NAIROBI (Reuters) – Tanzania’s president John Magufuli hopes to win another five-year term when the East African nation holds presidential and parliamentary elections on Wednesday, amid criticism from rights groups that the government is stifling political dissent.
Magufuli’s main challengers include Tundu Lissu, who was shot 16 times in 2017, and former foreign minister Bernard Membe. The attack on Lissu, who returned from three years in exile in July, has never been solved.
East Africa’s third-largest economy has recorded average growth of close to 7% over the last four years, according to official figures, as the government invested billions of dollars in infrastructure including a new railway, a hydropower dam and planes for the national airline.
The government projects economic growth of 5.5% in 2020 after COVID-19 hit key sectors such as tourism. The World Bank, predicts expansion of only 2.5%.
Magufuli is promising voters that his infrastructure projects will fuel growth of at least 8%. His party has already won 28 parliamentary seats where their candidates are unopposed, the electoral commission said.
Opposition leader Lissu has frequently criticized Magufuli’s economic management and human rights record and promises to “return freedom, justice, respect of human rights and [to]improve people’s development rather than infrastructure development.”
The ruling party CCM, a version of which has held power since independence in 1961, won the presidency with 58% of votes in 2015 and currently holds about three-quarters of parliamentary seats. Tanzania uses a first-past-the post system.
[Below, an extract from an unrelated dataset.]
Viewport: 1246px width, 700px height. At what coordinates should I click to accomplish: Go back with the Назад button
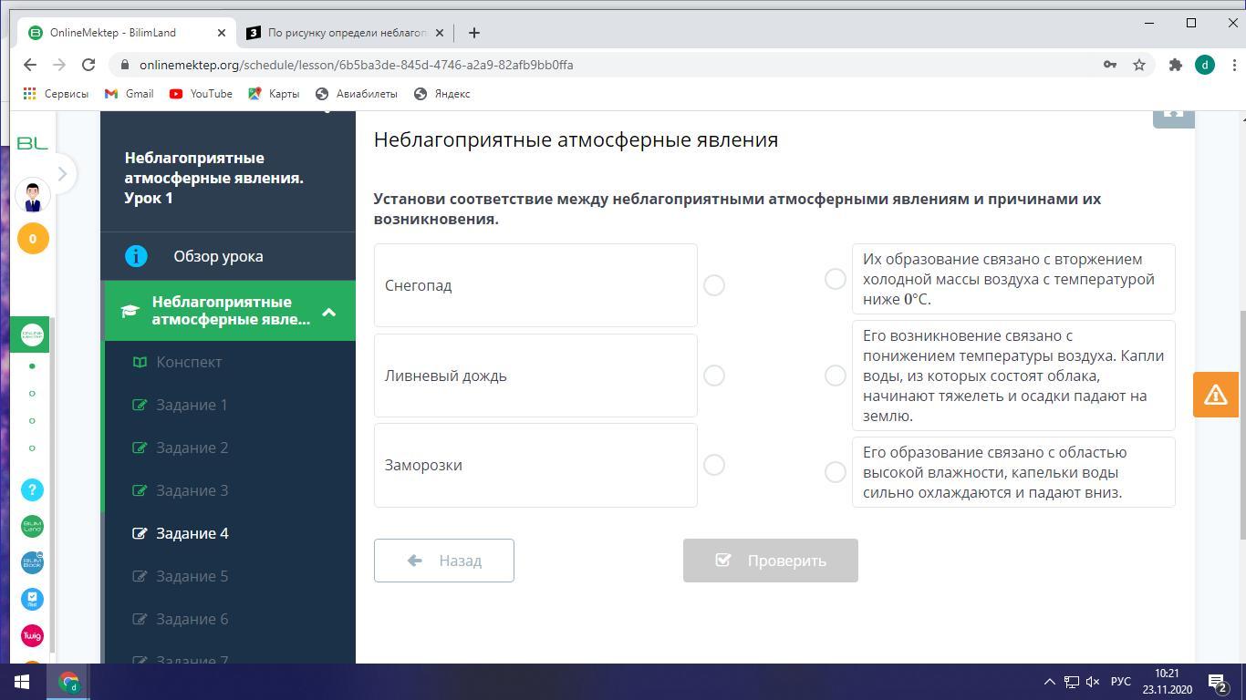pos(443,561)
More than 29 million people are registered to vote out of 58 million citizens. They will choose from 15 presidential candidates and elect representatives for 264 parliamentary seats.
The opposition and rights groups say authorities have cracked down on critical voices by closing down media outlets and banning public rallies during Magufuli’s first term.
Last week, a coalition of 65 international rights groups including the New York-based Committee to Protect Journalists and CIVICUS, a global alliance of civil society organisations, issued a letter critical of the government.
“Tanzania’s criminal justice system has … been misused to target those who criticize the government,” the letter read. “Non-governmental organisations working on human rights issues have been deregistered or are facing harassment.”
Opposition parties said police disrupted their campaigns and electoral authorities disqualified dozens of their parliamentary candidates.
The government has previously denied any crackdown and the National Electoral Commission has rejected accusations of unfair treatment.